There seems to be evidence that members of former president Trump’s inner circle had a plan to challenge the results of the November, 2020 presidential election and possibly overturn the election of President-elect Biden. The plan included various steps such as putting pressure on key swing states to delay certification of their electoral votes and persuading former vice president Pence to delay Congressional certification of the electoral college votes on January 6, 2021. Despite the storming of the Senate by a mob on January 6, in the early morning of January 7, 2021, Congress did carry out its duty and certified the election of Biden. Is there a Constitutionally legal way that the Trump plan might have succeeded? Is there real vulnerability in our democracy?
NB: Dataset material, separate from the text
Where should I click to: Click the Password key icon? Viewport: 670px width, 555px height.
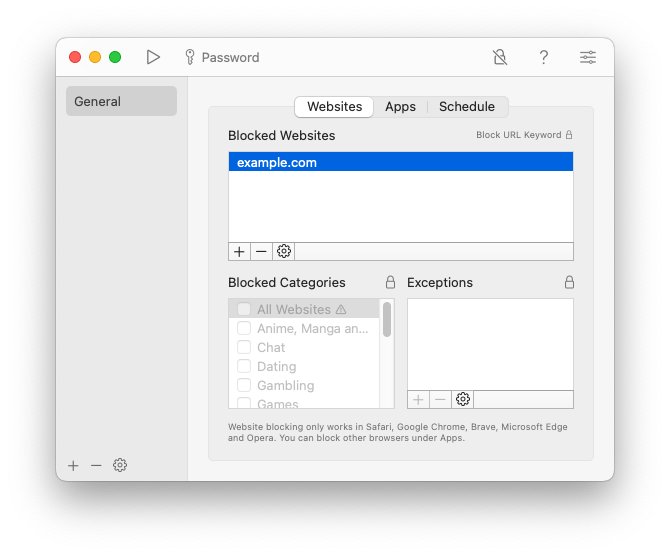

The good news is that all the constitutional guardrails held. Vice President Pence refused to assert a power he did not have. Not a single state legislature or state electoral agency succumbed to the President’s entreaties to declare results fraudulent. Every official in the Department of Justice with relevant authority stood firm. The entire White House Counsel’s office defended the rule of law. Candidate Trump’s lawyers had their day in court in state after state, and in every lawsuit, their claims of fraud and stolen elections proved groundless. These lawyers and many of the judges in these cases were appointed by President Trump. In my opinion, there was no sound basis for members of Congress to challenge any state’s certification of its electors, but in the end, Congress did its job, and the rightfully elected President took office.
That does not mean the events of January 6 were inconsequential. This was the first time in American history that supporters of a losing candidate for President used violence to attempt to change the outcome. There have been politically-motivated riots with more deaths and more destruction, but never before did a President of the United States, having taken the oath of office to protect and defend the Constitution, encourage a mob to challenge election results, after all lawful avenues of challenge had been tried and failed.
This was not a failure of our constitutional institutions, which performed as they should. It was the product of a poisonous increase in partisan hatred and division, in which the most fundamental principle of our constitutional democracy, that the will of the people as expressed in lawful elections must prevail, was forgotten.
What safeguards would you recommend Congress consider to shore up our elections to ensure that votes are counted fairly? How can we prevent states from buckling under partisan pressure to change electors and ensure that future vice presidents carry out their duties regarding certification of elections?
The statute governing the counting of Electoral College votes, the Electoral Count Act of 1887, contains dangerous ambiguities and sowed the seed of the controversy last year. There are genuinely bipartisan proposals to rewrite the law in ways that would prevent some problems. There is, alas, no bulletproof system for ensuring that electoral officials adhere to the law and stand up to partisan pressures. That they did so in 2020 is no guarantee for the future. What we need is a national revival of the idea that the popular will, as expressed through election rules set before the election, must be respected whether we like the result or not.
Do you think the country’s founders and the framers of the Constitution imagined such a situation?
Possibly yes. There were sufficient worries about the prospect of a disputed presidential election in 1800 that Congress seriously considered legislation in advance that would provide a settled mechanism for resolving such disputes. Unfortunately, neither the original Constitution nor the Twelfth Amendment gives much guidance. At the Constitutional Convention, the Electoral College was adopted late in the summer; Madison later observed that “it was not exempt from the hurrying influence produced by fatigue and impatience in all such bodies.”
Michael W. McConnell is the Richard & Frances Mallery Professor at Stanford Law School, director of the Stanford Constitutional Law Center, and senior fellow at the Hoover Institute. A constitutional law scholar, he served as a circuit judge on the U. S, Court of Appeals for the Tenth Circuit from 2002 – 2009. His most recent scholarship includes “The President Who Would Not Be King: Executive Power Under the Constitution,” (Princeton University Press, 2020), and “Agreeing to Disagree: How the Establishment Clause Protects Religious Diversity and Freedom of Conscience,” (Cambridge University Press, 2021), co-authored with Nathan Chapman.